Linkdumps happen on Tuesdays when a) I'm not too busy and b) have nothing else to say for myself.
(no subject)
Date: 2016-08-10 05:06 pm (UTC)(no subject)
Date: 2016-08-10 08:18 am (UTC)(no subject)
Date: 2016-08-10 10:49 am (UTC)I think it's certainly plausible to suggest that the rise of social media contributes to the filter bubble effect quite strongly and seems fairly inherent to the way social media platforms are constructed. The question, at least Matryoshka, is asking is whether the platforms can be constructed to actively mitigate against filter bubbles (though she keeps ignoring our questions over whether it would be ethical to do so, even if you knew how).
(no subject)
Date: 2016-08-10 11:48 am (UTC)I think the gist was: I mostly only see politics on Facebook at election times, apart from recently, the Corbynistas, who share endlessly and I am fairly sure believe that their movement is bigger than it is because only people who agree with them react to their sharing at all.

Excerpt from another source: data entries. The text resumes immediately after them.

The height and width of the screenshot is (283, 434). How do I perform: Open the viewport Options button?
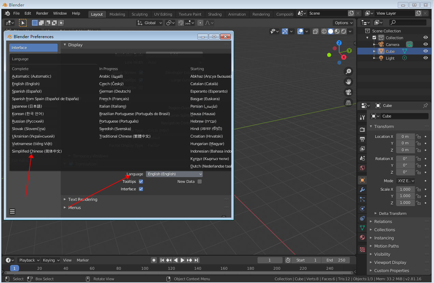pos(344,23)
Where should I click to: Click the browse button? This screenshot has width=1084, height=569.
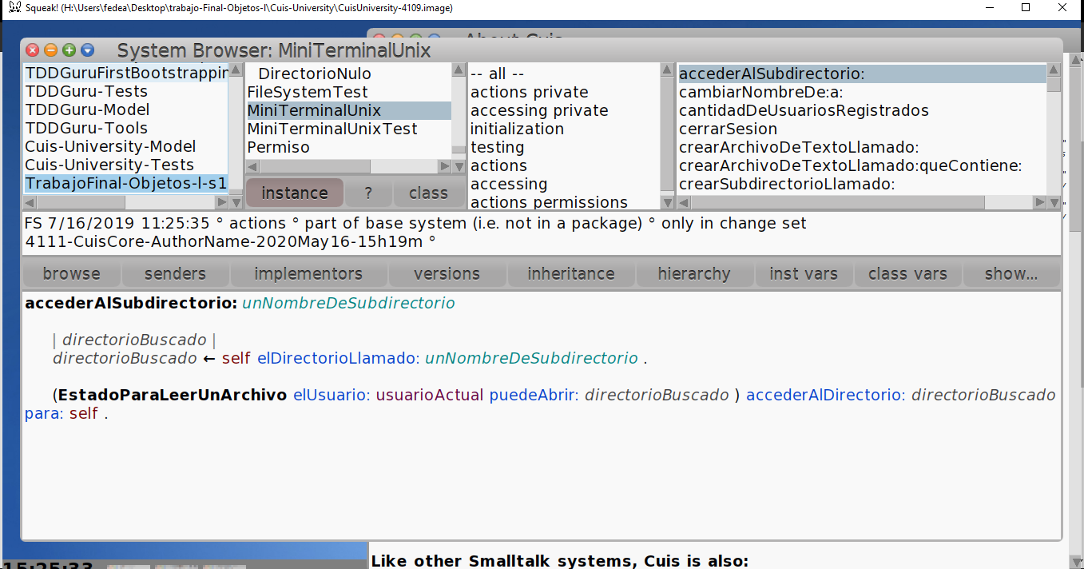pos(71,273)
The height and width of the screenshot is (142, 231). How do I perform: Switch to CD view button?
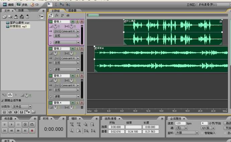pyautogui.click(x=34, y=5)
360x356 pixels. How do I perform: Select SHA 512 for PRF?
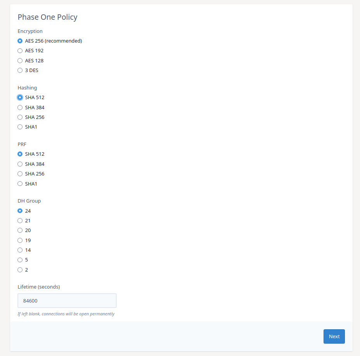tap(20, 154)
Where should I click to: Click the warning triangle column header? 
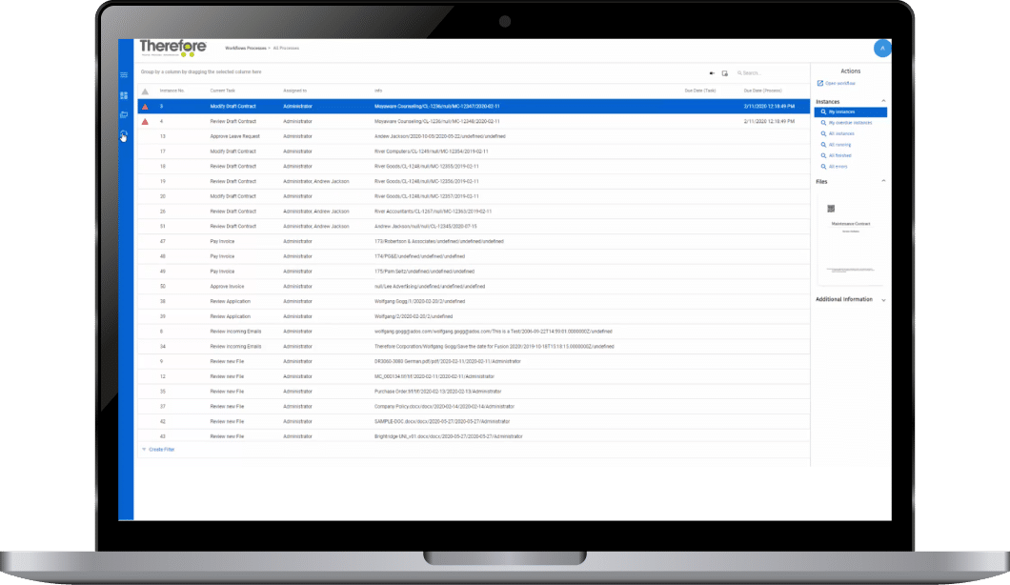(x=145, y=91)
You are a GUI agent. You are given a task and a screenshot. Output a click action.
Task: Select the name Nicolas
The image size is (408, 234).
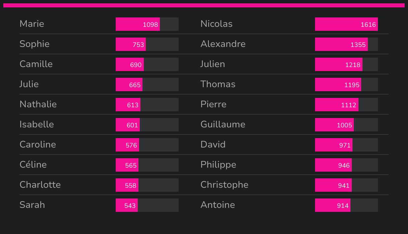tap(216, 24)
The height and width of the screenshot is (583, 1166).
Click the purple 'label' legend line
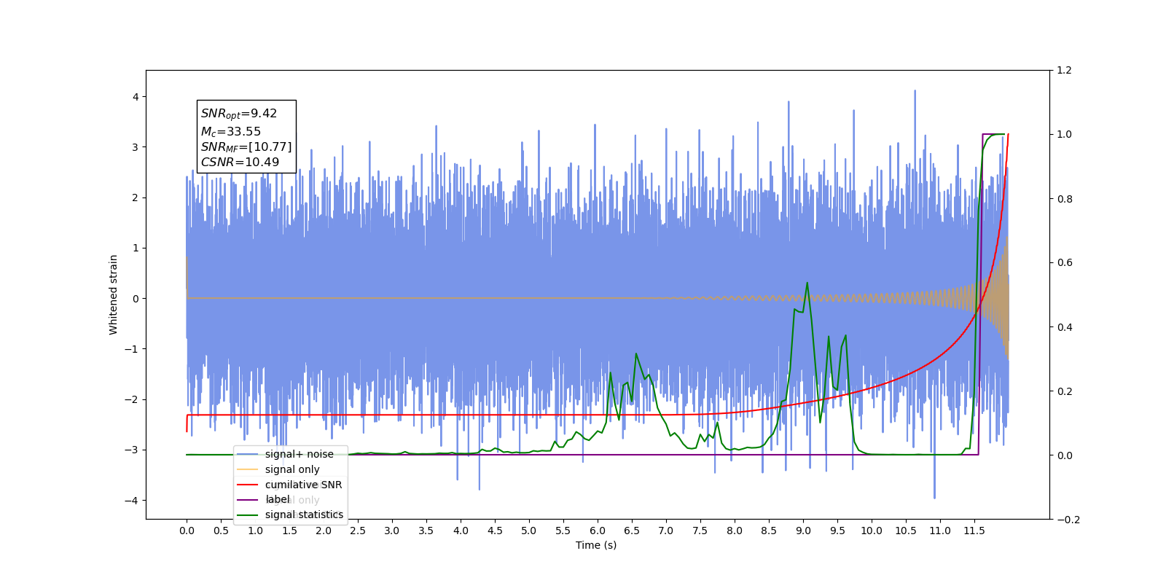click(x=248, y=500)
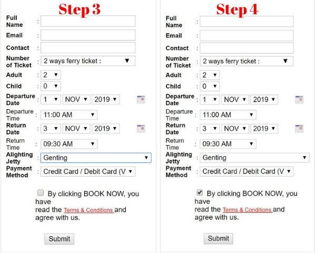Click Step 3 Submit button
The image size is (316, 253).
(59, 239)
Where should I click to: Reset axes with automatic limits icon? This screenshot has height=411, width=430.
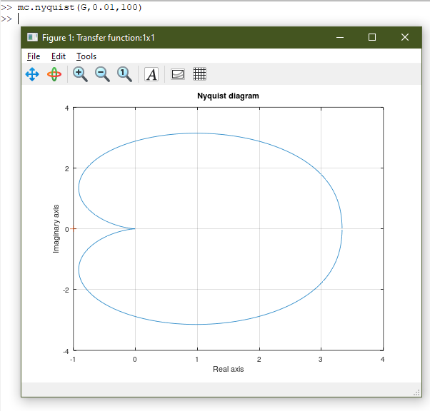tap(124, 73)
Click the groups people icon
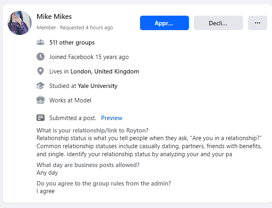 (41, 43)
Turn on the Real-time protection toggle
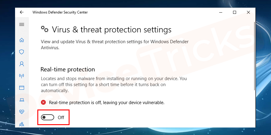The height and width of the screenshot is (135, 271). 48,117
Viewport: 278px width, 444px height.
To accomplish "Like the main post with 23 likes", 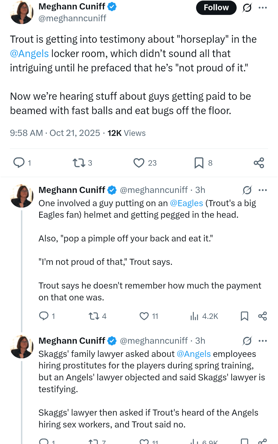I will click(x=139, y=163).
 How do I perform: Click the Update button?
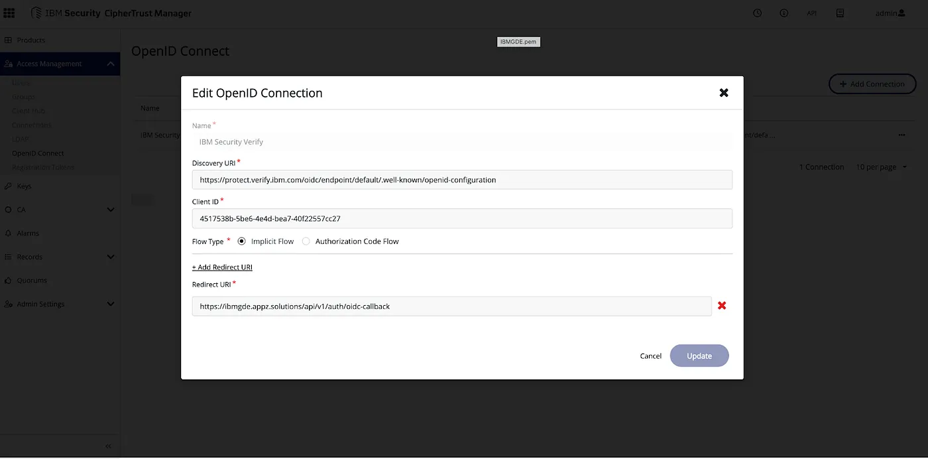click(x=699, y=356)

Over 5 years, you'd think that Facebook filtering which shows me stuff I am most likely to interact with would have more data about me than it did five years ago, so would make better guesses about the stuff it shows me. But I have not studied the stuff it doesn't show me, so it's hard to tell...
Regardless of whether it was ethical to deliberately challenge people's ideas, I wonder if it would be commercial. Facebook is addictive, supposedly, because of its ability to show you stuff you want to see. If it shows you stuff you don't want to know, I wonder if it would become less popular?
(no subject)
Date: 2016-08-11 09:49 am (UTC)Commercial rarely worries academics - we tend to be more interested in the "is it possible". I think Matryoshka's idea is to somehow insert dissenting opinion into a narrative in order to encourage those within a social group to speak up if their own opinion is dissenting, based on research showing there is a cascade effect that causes a perception that "everyone I know thinks this" when in fact the majority actually think something else but think that everyone else disagrees with them...
(no subject)
Date: 2016-08-11 10:29 am (UTC)Of course they also run comment and tracking scripts across a lot of the non-Facebook web, so probably they could relate that data to your profile if they wanted to, although I guess there are legal issues with that.
Facebook would surely put up strong opposition to the idea of injecting dissent if it looked like it might reduce the addiction potential. They do want to show people stuff that might not perfectly fit their 'stuff I want to see' model of course, but they want advertisers paying for it - and not to the point where it puts people off using the thing or drives them to another service.